### Estratto selezionato
Copertina 8

Info

Anno di uscita:2011
Durata:54 min.
Etichetta:ProgRock Records

Tracklist

  1. RAIN
  2. NEVER TRUST A SNAKE
  3. DESERT SUN
  4. FREE
  5. EXPERIENCE THIS
  6. CAN'T FIND
  7. MAKE ME FAMOUS
  8. WALLS
  9. PIECES
  10. MY OWN VISION
  11. INSECURE
  12. QUIT WITHOUT SAVING

Line up

  • Sandor Kallai: bass
  • Attila Tanczer: keyboards, additional sampling
  • Tamas Szabo: drums
  • Ferenc Farkas: guitar
  • Matyas Haraszti: vocals, acoustic guitar
  • Csilla Gáspár: guest on cello in “Free” and “Quit Without Saving”
  • Bence Temesvári: guest on violin in “Free” and “Quit Without Saving”
  • Péter Schrott: guest on backing vocals in “Never Trust a Snake”

Voto medio utenti

Sempre più spesso l’analisi del lavoro di una formazione dedita al prog-metal si riduce sostanzialmente ad una contesa tra Dream Theater e Porcupine Tree, da sviluppare nella scelta di quale dei due seminali colossi del genere sia stato più influente nella stesura e nella realizzazione del prodotto in questione.
Più raramente capita d’incontrare gruppi capaci di concepire nuovi ed interessanti paesaggi sonori, contaminati da tante diverse realtà musicali in maniera carismatica e ispirata, in cui il contributo di un non indifferente quid creativo riesce a proiettarli in quel nobile ambito artistico da cui è bandita ogni forma di qualunquismo stilistico.

### Record forniti
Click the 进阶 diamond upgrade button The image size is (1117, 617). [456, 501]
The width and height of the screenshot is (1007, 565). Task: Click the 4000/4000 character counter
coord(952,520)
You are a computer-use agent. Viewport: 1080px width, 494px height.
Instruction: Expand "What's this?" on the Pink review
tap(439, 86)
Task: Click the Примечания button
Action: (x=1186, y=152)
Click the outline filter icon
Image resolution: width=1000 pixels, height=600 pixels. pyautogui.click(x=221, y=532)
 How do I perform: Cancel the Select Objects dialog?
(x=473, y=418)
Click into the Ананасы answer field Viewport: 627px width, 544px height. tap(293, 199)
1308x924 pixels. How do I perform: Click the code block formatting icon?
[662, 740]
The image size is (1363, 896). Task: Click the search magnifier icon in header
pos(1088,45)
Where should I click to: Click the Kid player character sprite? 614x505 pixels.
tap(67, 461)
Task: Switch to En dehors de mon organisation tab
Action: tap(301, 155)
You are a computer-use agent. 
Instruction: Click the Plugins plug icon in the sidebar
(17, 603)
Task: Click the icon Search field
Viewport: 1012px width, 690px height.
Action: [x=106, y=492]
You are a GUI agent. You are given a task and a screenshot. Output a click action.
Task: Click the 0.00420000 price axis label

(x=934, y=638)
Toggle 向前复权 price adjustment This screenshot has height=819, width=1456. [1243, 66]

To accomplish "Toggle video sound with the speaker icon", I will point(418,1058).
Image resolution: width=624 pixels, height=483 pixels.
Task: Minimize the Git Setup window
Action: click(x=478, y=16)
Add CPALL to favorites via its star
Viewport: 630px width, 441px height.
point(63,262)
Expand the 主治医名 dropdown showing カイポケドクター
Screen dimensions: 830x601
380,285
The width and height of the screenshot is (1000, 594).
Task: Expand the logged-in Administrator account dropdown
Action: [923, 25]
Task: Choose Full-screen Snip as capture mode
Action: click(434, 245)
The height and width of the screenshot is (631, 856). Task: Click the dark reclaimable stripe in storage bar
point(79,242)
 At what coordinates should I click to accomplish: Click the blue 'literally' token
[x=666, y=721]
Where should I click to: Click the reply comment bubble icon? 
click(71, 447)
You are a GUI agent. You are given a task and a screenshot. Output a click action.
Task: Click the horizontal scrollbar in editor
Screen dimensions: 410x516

### Consegne di lavoro
(1) Estrai dalla scheda dell'album il passo da "Sempre più spesso" a "prodotto in questione.".
(2) Rispondi alle seguenti domande sulla scheda dell'album.
(a) In quale anno è uscito l'album?
(b) Chi suona la batteria?
(c) In quali brani Bence Temesvári è ospite al violino?
(3) Fornisci il seguito della scheda dell'album, riprendendo la recensione dopo l'ultima frase riportata.

### Risposte
(1)
Sempre più spesso l’analisi del lavoro di una formazione dedita al prog-metal si riduce sostanzialmente ad una contesa tra Dream Theater e Porcupine Tree, da sviluppare nella scelta di quale dei due seminali colossi del genere sia stato più influente nella stesura e nella realizzazione del prodotto in questione.

(2)
(a) Nel 2011.
(b) Tamas Szabo.
(c) In "Free" e in "Quit Without Saving".

(3)
Gli Everwood, band ungherese al terzo full-length, si avvicina “pericolosamente” a quest’ultima categoria d’interpreti, sfornando un disco che non esito a definire un gioiellino di moderno hard-rock progressivo, dove gli influssi (quelli dei monumenti già citati, assieme a Yes, Styx, Kansas e poi ancora Prophet, Enchant, Pain Of Salvation, Slaves To Fashion e parecchi altri …) sono funzionali alla realizzazione di un caleidoscopio sonico di enorme suggestione, elaborato con la classe, la versatilità, la vocazione e la cultura di chi non si adagia nell’allineamento a posizioni dominanti e cerca con ogni mezzo di fornire una “propria” versione dei fatti.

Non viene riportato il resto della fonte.